### About this task
Every record must be repeated exactly, with no omission.

Dataset entries
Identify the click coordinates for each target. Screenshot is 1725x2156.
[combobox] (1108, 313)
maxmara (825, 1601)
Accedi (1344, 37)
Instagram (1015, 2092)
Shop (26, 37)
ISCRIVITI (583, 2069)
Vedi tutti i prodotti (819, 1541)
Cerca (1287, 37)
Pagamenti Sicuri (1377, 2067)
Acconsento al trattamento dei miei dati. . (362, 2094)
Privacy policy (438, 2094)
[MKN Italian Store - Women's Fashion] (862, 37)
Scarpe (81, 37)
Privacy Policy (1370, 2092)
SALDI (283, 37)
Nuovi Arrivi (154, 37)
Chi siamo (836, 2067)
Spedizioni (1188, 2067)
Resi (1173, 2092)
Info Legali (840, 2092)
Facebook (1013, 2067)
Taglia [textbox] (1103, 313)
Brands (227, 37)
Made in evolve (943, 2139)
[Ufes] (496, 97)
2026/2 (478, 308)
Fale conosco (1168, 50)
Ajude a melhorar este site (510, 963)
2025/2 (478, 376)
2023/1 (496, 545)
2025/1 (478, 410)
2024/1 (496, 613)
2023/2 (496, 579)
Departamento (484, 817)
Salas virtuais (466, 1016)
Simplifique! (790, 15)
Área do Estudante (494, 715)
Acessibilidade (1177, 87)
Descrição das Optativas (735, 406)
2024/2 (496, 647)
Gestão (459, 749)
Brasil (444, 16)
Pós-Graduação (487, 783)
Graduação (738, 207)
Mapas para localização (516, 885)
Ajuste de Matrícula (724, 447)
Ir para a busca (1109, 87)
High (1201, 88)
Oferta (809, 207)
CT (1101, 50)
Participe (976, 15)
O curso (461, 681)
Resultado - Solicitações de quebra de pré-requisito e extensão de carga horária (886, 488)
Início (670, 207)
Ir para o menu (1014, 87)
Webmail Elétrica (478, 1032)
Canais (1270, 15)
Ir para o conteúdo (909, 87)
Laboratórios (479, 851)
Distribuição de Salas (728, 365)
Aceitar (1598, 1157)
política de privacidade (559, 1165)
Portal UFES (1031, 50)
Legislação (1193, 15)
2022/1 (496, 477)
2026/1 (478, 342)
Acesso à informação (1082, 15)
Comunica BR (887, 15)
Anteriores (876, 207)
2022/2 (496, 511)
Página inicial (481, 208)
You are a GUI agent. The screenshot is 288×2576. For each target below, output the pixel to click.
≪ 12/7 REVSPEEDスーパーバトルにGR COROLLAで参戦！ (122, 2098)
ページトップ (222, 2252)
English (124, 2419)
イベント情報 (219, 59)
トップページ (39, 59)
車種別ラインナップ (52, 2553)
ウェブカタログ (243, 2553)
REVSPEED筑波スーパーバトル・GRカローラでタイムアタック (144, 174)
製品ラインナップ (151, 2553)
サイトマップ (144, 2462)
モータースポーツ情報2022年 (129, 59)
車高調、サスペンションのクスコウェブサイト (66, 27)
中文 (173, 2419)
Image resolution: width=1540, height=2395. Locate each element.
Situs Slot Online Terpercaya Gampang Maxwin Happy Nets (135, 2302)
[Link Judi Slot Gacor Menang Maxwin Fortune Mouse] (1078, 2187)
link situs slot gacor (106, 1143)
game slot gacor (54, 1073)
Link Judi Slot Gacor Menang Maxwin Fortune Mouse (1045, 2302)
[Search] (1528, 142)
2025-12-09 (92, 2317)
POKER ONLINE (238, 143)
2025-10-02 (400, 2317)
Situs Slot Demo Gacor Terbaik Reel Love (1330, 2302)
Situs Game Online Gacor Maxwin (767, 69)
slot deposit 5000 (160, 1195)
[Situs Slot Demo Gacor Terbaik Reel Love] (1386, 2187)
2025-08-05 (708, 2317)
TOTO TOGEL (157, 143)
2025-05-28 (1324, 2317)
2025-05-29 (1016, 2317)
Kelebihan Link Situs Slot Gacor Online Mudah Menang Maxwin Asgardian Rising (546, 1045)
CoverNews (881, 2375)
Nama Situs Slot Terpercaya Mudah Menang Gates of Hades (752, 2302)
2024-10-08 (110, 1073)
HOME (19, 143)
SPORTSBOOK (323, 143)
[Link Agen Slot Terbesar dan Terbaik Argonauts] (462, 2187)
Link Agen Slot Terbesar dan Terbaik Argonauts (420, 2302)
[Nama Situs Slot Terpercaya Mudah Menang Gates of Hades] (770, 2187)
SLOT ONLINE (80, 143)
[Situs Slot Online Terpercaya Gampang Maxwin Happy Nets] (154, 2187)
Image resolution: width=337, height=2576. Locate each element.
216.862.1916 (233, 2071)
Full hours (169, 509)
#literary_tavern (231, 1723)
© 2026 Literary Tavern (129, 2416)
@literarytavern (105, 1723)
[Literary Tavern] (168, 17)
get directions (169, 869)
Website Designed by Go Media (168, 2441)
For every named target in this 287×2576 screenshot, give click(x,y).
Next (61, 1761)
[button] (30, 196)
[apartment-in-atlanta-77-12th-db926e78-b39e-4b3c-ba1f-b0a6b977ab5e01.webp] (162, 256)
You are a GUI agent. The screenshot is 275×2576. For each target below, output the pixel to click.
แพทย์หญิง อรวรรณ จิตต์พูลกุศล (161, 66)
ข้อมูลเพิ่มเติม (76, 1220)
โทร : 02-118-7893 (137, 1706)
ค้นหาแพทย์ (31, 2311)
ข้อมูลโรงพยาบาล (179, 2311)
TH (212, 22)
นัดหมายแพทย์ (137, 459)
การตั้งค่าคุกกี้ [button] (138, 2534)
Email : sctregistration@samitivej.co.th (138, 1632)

### Result for this exercise
Identify the click coordinates for each target. Screenshot is 1725x2156.
[combobox] (1108, 313)
maxmara (825, 1601)
Accedi (1344, 37)
Instagram (1015, 2092)
Shop (26, 37)
ISCRIVITI (583, 2069)
Vedi tutti i prodotti (819, 1541)
Cerca (1287, 37)
Pagamenti Sicuri (1377, 2067)
Acconsento al trattamento dei miei dati. . (362, 2094)
Privacy policy (438, 2094)
[MKN Italian Store - Women's Fashion] (862, 37)
Scarpe (81, 37)
Privacy Policy (1370, 2092)
SALDI (283, 37)
Nuovi Arrivi (154, 37)
Chi siamo (836, 2067)
Spedizioni (1188, 2067)
Resi (1173, 2092)
Info Legali (840, 2092)
Facebook (1013, 2067)
Taglia [textbox] (1103, 313)
Brands (227, 37)
Made in evolve (943, 2139)
[Ufes] (496, 97)
2026/2 (478, 308)
Fale conosco (1168, 50)
Ajude a melhorar este site (510, 963)
2025/2 (478, 376)
2023/1 (496, 545)
2025/1 (478, 410)
2024/1 (496, 613)
2023/2 (496, 579)
Departamento (484, 817)
Salas virtuais (466, 1016)
Simplifique! (790, 15)
Área do Estudante (494, 715)
Acessibilidade (1177, 87)
Descrição das Optativas (735, 406)
2024/2 (496, 647)
Gestão (459, 749)
Brasil (444, 16)
Pós-Graduação (487, 783)
Graduação (738, 207)
Mapas para localização (516, 885)
Ajuste de Matrícula (724, 447)
Ir para a busca (1109, 87)
High (1201, 88)
Oferta (809, 207)
CT (1101, 50)
Participe (976, 15)
O curso (461, 681)
Resultado - Solicitações de quebra de pré-requisito e extensão de carga horária (886, 488)
Início (670, 207)
Ir para o menu (1014, 87)
Webmail Elétrica (478, 1032)
Canais (1270, 15)
Ir para o conteúdo (909, 87)
Laboratórios (479, 851)
Distribuição de Salas (728, 365)
Aceitar (1598, 1157)
política de privacidade (559, 1165)
Portal UFES (1031, 50)
Legislação (1193, 15)
2022/1 (496, 477)
2026/1 (478, 342)
Acesso à informação (1082, 15)
Comunica BR (887, 15)
Anteriores (876, 207)
2022/2 (496, 511)
Página inicial (481, 208)
You are a GUI agent. The screenshot is 288×2576. For each target below, output the pixel to click.
≪ 12/7 REVSPEEDスーパーバトルにGR COROLLAで参戦！ (122, 2098)
ページトップ (222, 2252)
English (124, 2419)
イベント情報 (219, 59)
トップページ (39, 59)
車種別ラインナップ (52, 2553)
ウェブカタログ (243, 2553)
REVSPEED筑波スーパーバトル・GRカローラでタイムアタック (144, 174)
製品ラインナップ (151, 2553)
サイトマップ (144, 2462)
モータースポーツ情報2022年 (129, 59)
車高調、サスペンションのクスコウェブサイト (66, 27)
中文 (173, 2419)
Image resolution: width=1540, height=2395. Locate each element.
Situs Slot Online Terpercaya Gampang Maxwin Happy Nets (135, 2302)
[Link Judi Slot Gacor Menang Maxwin Fortune Mouse] (1078, 2187)
link situs slot gacor (106, 1143)
game slot gacor (54, 1073)
Link Judi Slot Gacor Menang Maxwin Fortune Mouse (1045, 2302)
[Search] (1528, 142)
2025-12-09 (92, 2317)
POKER ONLINE (238, 143)
2025-10-02 (400, 2317)
Situs Slot Demo Gacor Terbaik Reel Love (1330, 2302)
Situs Game Online Gacor Maxwin (767, 69)
slot deposit 5000 (160, 1195)
[Situs Slot Demo Gacor Terbaik Reel Love] (1386, 2187)
2025-08-05 (708, 2317)
TOTO TOGEL (157, 143)
2025-05-28 (1324, 2317)
2025-05-29 (1016, 2317)
Kelebihan Link Situs Slot Gacor Online Mudah Menang Maxwin Asgardian Rising (546, 1045)
CoverNews (881, 2375)
Nama Situs Slot Terpercaya Mudah Menang Gates of Hades (752, 2302)
2024-10-08 (110, 1073)
HOME (19, 143)
SPORTSBOOK (323, 143)
[Link Agen Slot Terbesar dan Terbaik Argonauts] (462, 2187)
Link Agen Slot Terbesar dan Terbaik Argonauts (420, 2302)
[Nama Situs Slot Terpercaya Mudah Menang Gates of Hades] (770, 2187)
SLOT ONLINE (80, 143)
[Situs Slot Online Terpercaya Gampang Maxwin Happy Nets] (154, 2187)
Image resolution: width=337, height=2576. Locate each element.
216.862.1916 (233, 2071)
Full hours (169, 509)
#literary_tavern (231, 1723)
© 2026 Literary Tavern (129, 2416)
@literarytavern (105, 1723)
[Literary Tavern] (168, 17)
get directions (169, 869)
Website Designed by Go Media (168, 2441)
For every named target in this 287×2576 screenshot, give click(x,y).
Next (61, 1761)
[button] (30, 196)
[apartment-in-atlanta-77-12th-db926e78-b39e-4b3c-ba1f-b0a6b977ab5e01.webp] (162, 256)
You are a GUI agent. The screenshot is 275×2576. For each target below, output the pixel to click.
แพทย์หญิง อรวรรณ จิตต์พูลกุศล (161, 66)
ข้อมูลเพิ่มเติม (76, 1220)
โทร : 02-118-7893 (137, 1706)
ค้นหาแพทย์ (31, 2311)
ข้อมูลโรงพยาบาล (179, 2311)
TH (212, 22)
นัดหมายแพทย์ (137, 459)
การตั้งค่าคุกกี้ [button] (138, 2534)
Email : sctregistration@samitivej.co.th (138, 1632)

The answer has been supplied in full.